Wow, what a question. What was that podcast? By the way, it's a history podcast. It's a new podcast, it's called China of the West. Okay, very interesting. Yeah, very interesting indeed. Anyone else? It doesn't have to be that highbrow, or it can be Sure, sure, oh, thank you.

Speaker 2:

So my favourite video game. I was going to say on the tail, but I won't. I actually found a video game when I was researching stuff on the intention economy. Right, I was working writing one night and I came up with a sentence that blew my own mind. If you've ever done this, writing an essay or a paper for class I wrote this sentence down and I put down my pencil and I smiled to myself. Right, this is the sentence.

Speaker 2:

We become what we behold. Good, right, no wasted words on that. We become what we behold. Lots of W's, lots of B's, right, great. Lots of ease. We become pardon. Well, that's what I thought, young man.

Speaker 2:

But then I went online, I went on googlecom to see if anyone had ever used the phrase we become what we behold before. Turns out, they had turns out. Not only had they done that, but someone had made a video game to your question, called we become what we behold, and in that video game. It only takes literally five minutes to play and it works as a browser thing, but it's it's all about the attention economy. So if we'd have more time I would have actually got one of you to come up and play that game.

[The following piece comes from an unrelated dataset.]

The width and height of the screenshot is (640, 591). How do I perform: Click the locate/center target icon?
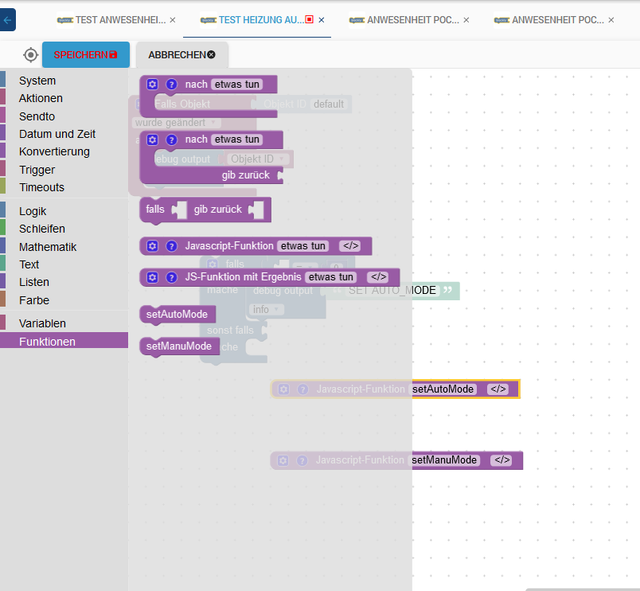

We become what we behold. Basically, it's about what we give our attention to affects the way that we think. So what you behold starts to shape who you are. We shape the tools and then the tools shape us. So, yeah, that would probably be my favorite video game we become what we behold. It takes five minutes to play and you can find it online.

Speaker 1:

All right.

Speaker 2:

Yes, sir. Last one, my favourite music artist other than Taylor Swift. I might just have to go with Tay-Tay, to be honest, but I do also like Johnny Cash. Is that the name man in Black? That guy was very cool, johnny Cash. That was a yawn, not a hand up, just to check Is that it.

Speaker 1:

Yep, that's perfect. Well, we've learned so much about what we give our attention to, how these devices hold our attention, and I'm sure you can agree with me, guys. That was a wonderful talk and very informative, so let's give Nate a round of applause. Thank you All right. Thank you so much, everybody. I think that leaves us to Do. You need to stay seated, doctor? Yeah, so let's go from like we do in chapel anyway. So front rows first, and then you stream out and enjoy your PE with your PE teachers now. Thank you everybody, guys.